_Problems to work on_:
1) In the Cum-Ex commentary, on what date did the Federal Constitutional Court issue the decision that the author hopes the European Court of Human Rights will correct?
2) Rewrite the passage of the Cum-Ex commentary starting at "For two coincidences" and ending at "experiences and memories.", putting "presiding judge" in place of "chairman".
3) Summarize the Cum-Ex commentary in two sentences.
==== Page
None of this impressed the Federal Constitutional Court. It came to the conclusion that the standards of the ECtHR in the “Meng” case did not lead to the Cum-Ex conviction being unconstitutional.


In the second Cum-Ex judgment, no explicit reference was made in the written reasons for the judgment to the findings in the first judgment or to the evidence taken there. According to the standards of the ECtHR in previous decisions on bias within the meaning of Art. 6 ECHR, this would entitle the judge to be recused in any case.

Nevertheless, it is to be expected – at least hoped – that the European Court of Human Rights will also affirm bias in the Cum-Ex case – and thus correct the decision of the Federal Constitutional Court of January 27, 2023.

For two coincidences shattered the illusion that the rejected judges would have faced the new defendant completely without prejudice.

During the main hearing, a dispute arose over the content of the testimony of a witness from the previous trial. In this context, the chairman, who had already been dismissed for pre-trial proceedings, had said: “Not everyone here in the room – actually only very few in the room, namely [the rapporteur] and I, to be precise – heard the questioning [of the witness] at that time (…) I remember it somewhat differently from what you said (…).” After superior knowledge had been claimed in this way vis-à-vis the defendant from the previous trial, the last doubts should have evaporated that the judge was “also just a human being” who naturally cannot detach himself from earlier experiences and memories.

More by chance than by misadventure, the following also came to light:

At the 12th Criminal Chamber of the Bonn Regional Court, which had been set up there as the “Cum-Ex Chamber”, an electronic folder was kept containing transcripts from previous proceedings. All chamber members had access to this folder, including those who had not yet been involved in the first judgment. This “secret file” had become known by chance. In one of the later Cum-Ex proceedings before the 13th Criminal Division, the defense attorneys had requested access to the files. In the course of this file inspection, a USB stick containing the internal transcripts had been sent by mistake by a court employee. It came to light that the transcripts had not only been made available to the judges within the 12th chamber, but had also been passed on to a judge of the 13th criminal chamber. This process led – justifiably – to the rejection in the more recent proceedings (LG Bonn, Beschlussl. v. 22.02.2023 63 KLs-213 Js 15/22-1/22 = StV/Strafverteidiger 8/2023, p. 514).
========
==== Given material
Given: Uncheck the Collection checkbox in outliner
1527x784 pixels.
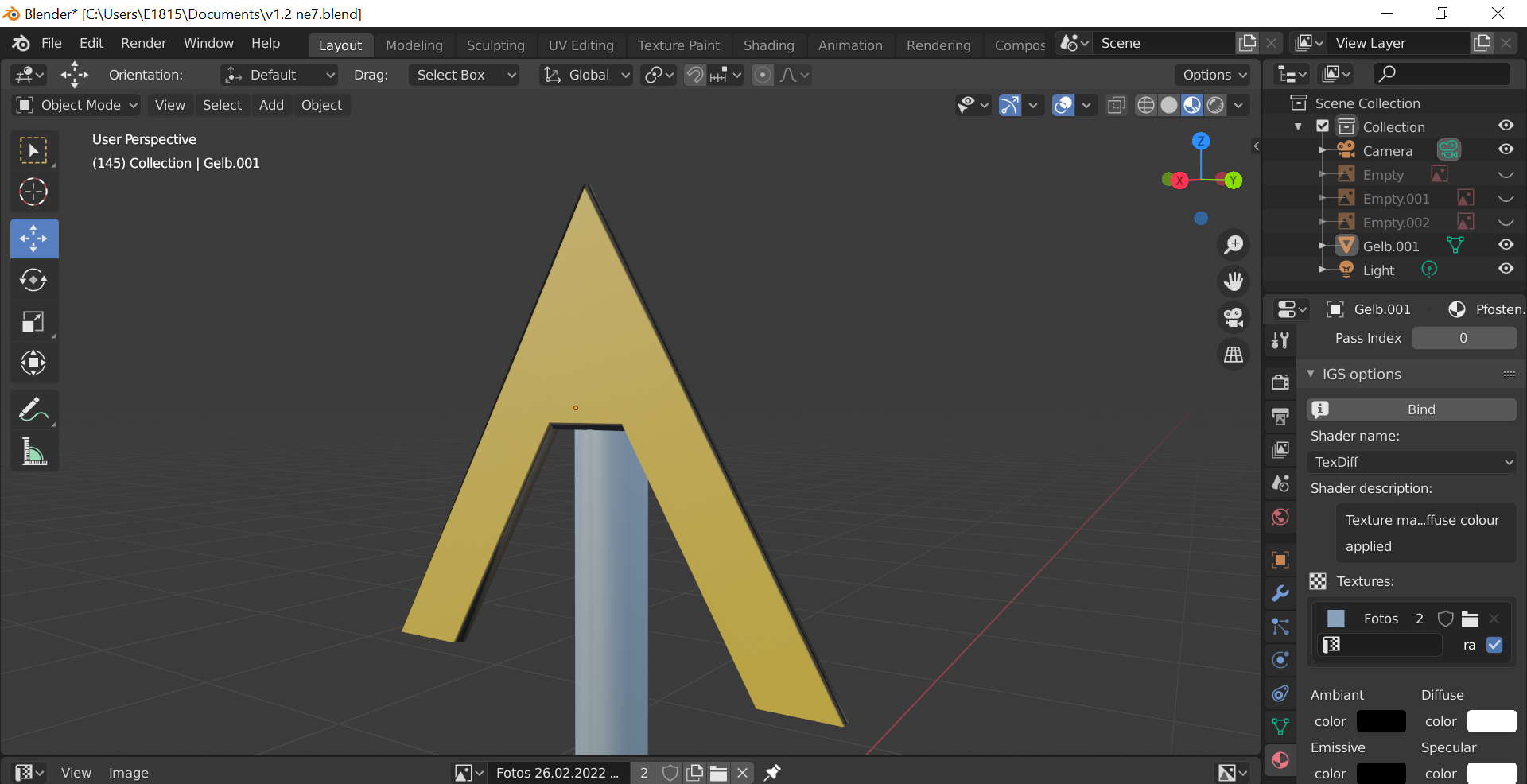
========
_Solutions to each task_:
1) January 27, 2023.

2)
For two coincidences shattered the illusion that the rejected judges would have faced the new defendant completely without prejudice.

During the main hearing, a dispute arose over the content of the testimony of a witness from the previous trial. In this context, the presiding judge, who had already been dismissed for pre-trial proceedings, had said: “Not everyone here in the room – actually only very few in the room, namely [the rapporteur] and I, to be precise – heard the questioning [of the witness] at that time (…) I remember it somewhat differently from what you said (…).” After superior knowledge had been claimed in this way vis-à-vis the defendant from the previous trial, the last doubts should have evaporated that the judge was “also just a human being” who naturally cannot detach himself from earlier experiences and memories.

3) The Federal Constitutional Court held that the ECtHR's standards in the "Meng" case did not make the Cum-Ex conviction unconstitutional, although the author hopes the ECtHR will affirm bias and correct that decision of January 27, 2023. Two coincidences undermined the assumption that the rejected judges were unprejudiced: the chairman claimed superior recollection of a witness's testimony from the previous trial, and a USB stick sent by mistake revealed an internal electronic folder of transcripts from earlier proceedings that had been shared within the 12th chamber and passed on to a judge of the 13th.